[What you should do] Reproduce the data below verbatim, from its first line through the line holding "Comments (Atom) (317, 1199)", inclusive.

[Data lines]
/---

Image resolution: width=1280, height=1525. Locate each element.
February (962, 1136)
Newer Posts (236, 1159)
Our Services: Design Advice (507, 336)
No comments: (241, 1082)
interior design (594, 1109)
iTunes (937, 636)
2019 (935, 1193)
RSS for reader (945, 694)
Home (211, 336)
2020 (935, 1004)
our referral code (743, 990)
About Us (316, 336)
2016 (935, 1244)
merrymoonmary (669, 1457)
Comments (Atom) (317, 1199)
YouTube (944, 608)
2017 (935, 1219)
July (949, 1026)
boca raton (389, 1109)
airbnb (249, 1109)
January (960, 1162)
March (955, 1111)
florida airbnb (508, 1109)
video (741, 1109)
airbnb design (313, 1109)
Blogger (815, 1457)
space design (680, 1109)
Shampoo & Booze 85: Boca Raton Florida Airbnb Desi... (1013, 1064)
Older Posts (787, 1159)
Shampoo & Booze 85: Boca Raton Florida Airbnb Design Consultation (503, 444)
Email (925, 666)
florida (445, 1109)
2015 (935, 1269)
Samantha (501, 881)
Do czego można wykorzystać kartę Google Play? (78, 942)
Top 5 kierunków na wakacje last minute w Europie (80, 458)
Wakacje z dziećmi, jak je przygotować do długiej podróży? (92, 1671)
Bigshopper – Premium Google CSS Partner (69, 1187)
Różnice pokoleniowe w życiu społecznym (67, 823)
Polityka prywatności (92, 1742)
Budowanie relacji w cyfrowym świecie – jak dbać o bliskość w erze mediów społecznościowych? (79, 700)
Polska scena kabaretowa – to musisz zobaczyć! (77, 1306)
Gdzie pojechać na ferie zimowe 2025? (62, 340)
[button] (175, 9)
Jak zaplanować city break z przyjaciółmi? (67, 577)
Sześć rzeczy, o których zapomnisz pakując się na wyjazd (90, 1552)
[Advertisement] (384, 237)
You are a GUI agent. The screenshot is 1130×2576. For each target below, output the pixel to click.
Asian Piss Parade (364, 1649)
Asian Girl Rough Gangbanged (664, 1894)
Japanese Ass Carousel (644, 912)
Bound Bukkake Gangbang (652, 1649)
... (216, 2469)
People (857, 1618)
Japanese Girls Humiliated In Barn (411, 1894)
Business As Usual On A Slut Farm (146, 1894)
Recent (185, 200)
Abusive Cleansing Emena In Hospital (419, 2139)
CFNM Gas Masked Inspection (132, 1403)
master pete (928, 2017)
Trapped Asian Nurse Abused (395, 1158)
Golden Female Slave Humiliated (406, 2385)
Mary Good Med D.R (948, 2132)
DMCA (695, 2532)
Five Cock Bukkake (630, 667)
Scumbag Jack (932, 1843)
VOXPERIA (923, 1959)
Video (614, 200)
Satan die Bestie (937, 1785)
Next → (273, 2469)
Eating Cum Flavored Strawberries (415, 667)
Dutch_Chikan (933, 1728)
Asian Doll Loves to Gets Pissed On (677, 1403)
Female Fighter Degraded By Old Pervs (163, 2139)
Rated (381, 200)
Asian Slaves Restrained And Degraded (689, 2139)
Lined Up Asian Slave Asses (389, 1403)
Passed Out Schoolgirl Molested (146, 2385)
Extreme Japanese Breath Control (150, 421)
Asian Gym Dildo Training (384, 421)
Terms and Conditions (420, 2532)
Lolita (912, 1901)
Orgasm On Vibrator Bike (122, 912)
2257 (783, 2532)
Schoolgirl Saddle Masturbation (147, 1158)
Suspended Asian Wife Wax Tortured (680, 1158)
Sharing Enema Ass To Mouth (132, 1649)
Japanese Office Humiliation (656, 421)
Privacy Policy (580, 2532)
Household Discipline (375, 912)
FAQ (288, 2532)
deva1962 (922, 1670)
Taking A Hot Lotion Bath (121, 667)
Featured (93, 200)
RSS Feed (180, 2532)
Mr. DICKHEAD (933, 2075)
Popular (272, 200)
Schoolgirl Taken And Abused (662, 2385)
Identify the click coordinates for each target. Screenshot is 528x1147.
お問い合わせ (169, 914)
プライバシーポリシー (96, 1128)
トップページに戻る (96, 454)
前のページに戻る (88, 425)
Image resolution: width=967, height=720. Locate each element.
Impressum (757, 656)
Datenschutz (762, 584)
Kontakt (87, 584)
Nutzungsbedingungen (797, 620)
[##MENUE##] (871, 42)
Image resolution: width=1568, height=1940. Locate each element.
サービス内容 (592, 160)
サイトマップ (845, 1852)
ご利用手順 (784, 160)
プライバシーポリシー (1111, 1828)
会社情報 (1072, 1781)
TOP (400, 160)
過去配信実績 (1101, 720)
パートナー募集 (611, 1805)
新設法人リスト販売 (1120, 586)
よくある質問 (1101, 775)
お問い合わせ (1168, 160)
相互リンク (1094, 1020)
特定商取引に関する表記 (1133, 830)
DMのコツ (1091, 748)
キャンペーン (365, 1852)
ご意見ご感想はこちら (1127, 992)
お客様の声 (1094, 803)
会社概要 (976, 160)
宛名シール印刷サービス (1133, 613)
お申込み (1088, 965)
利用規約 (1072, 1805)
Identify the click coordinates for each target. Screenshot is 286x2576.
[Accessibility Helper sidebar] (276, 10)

\---

[Correct answer]
Image resolution: width=1280, height=1525. Locate each element.
February (962, 1136)
Newer Posts (236, 1159)
Our Services: Design Advice (507, 336)
No comments: (241, 1082)
interior design (594, 1109)
iTunes (937, 636)
2019 (935, 1193)
RSS for reader (945, 694)
Home (211, 336)
2020 (935, 1004)
our referral code (743, 990)
About Us (316, 336)
2016 (935, 1244)
merrymoonmary (669, 1457)
Comments (Atom) (317, 1199)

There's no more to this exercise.